I grew up thinking that as long as I worked harder than everyone around me I would achieve. And this way of thinking worked well for me – for awhile. 

As a child I was somewhat of a ‘competitive perfectionist’. I worked hard in school, did a lot of extra curricular activities and achieved great results.  At university I worked harder than most, and ended up excelling in my degree and going on to do Honours and a PhD.  I worked in academia for awhile and then went in to the ‘real’ workforce. This was when, for the first time, I started to really second guess myself, and my worth. I also started questioning whether I really deserved to be where I was.

To anyone on the outside, I would have looked like I was hitting goals; forming great connections with workmates, meeting all deadlines, winning business and finding myself promoted quite quickly to a senior leadership role.  But on the inside, my confidence was diminishing.

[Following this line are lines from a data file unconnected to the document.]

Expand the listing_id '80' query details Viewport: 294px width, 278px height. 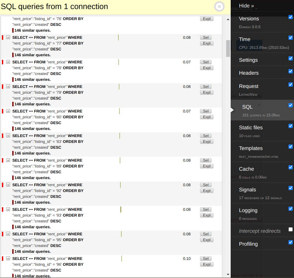click(x=8, y=111)
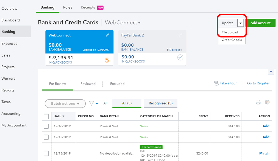Click the funnel filter icon
The width and height of the screenshot is (278, 161).
pos(91,103)
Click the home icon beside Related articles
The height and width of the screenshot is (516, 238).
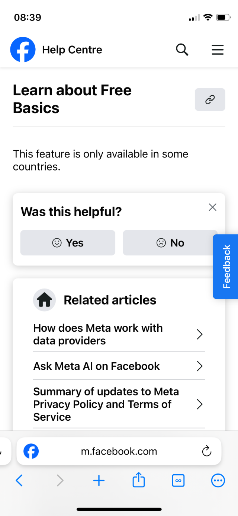44,300
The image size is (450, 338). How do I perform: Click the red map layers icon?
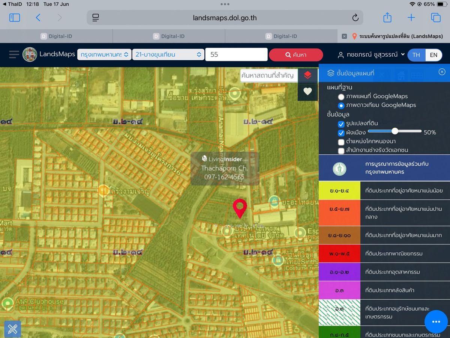[308, 75]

After returning from maternity leave and trying to manage a senior role in a part-time capacity, things really started to unravel.  Looking back, I can see now that one of the key factors was that I had lost my sense of self. I felt a lot of pressure to be a particular ‘type’ of leader and had lost touch with the truth of who I was as a leader. Specifically, I felt a lot of pressure to be more extroverted and less caring than I really was.

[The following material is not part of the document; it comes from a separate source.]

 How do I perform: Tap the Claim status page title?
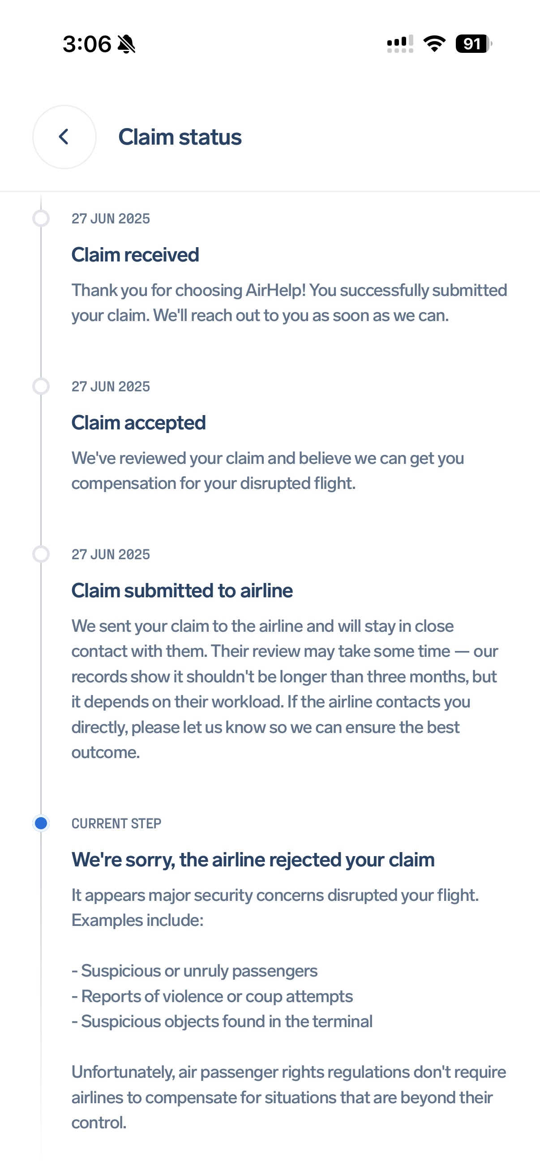180,137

I would often receive feedback that I needed to better promote myself. I was also told that I needed to toughen up and be ‘a little more ruthless’ in my approach. The resulting negative self-talk and waning confidence worsened when I spent time in the public sector.  Still, from the outside it looked as though I was doing really well.  I was promoted quickly and managed a number of large teams.  But in a department that was largely male, I think the female leaders felt even more pressure to take on a style that was often dissonant with their personal values. 

I spent a couple of years wearing ridiculously high shoes, very bright lipstick and putting on what felt like a mask every day.  I modelled myself on what I thought I needed to be and I felt like an imposter. 

I can now see that when you are not being true to yourself, it impacts negatively on every aspect on your life.  My sleeping was poor and I was probably drinking too much in order to ‘switch off’ enough to spend quality time with my very young children of an evening. 

Then, something shifted.

I was lucky enough to move to a new company where I met Cassie.  Cassie opened my eyes to what authentic leadership could be.  A truly passionate and caring leader, Cassie immediately made me feel valued and coached me to being to believe in myself.   Cassie was the female role model I had been needing for a long time and gave me the confidence to back myself. It really just takes one leader who really sees you for this shift to be possible.

While I cannot say that the negative self talk has completely gone away, the most important thing I have learned is that you need to be true to your own leadership style.  I know what my positive leadership attributes are and I work with them now, rather than dwelling on what I think I ‘should be’.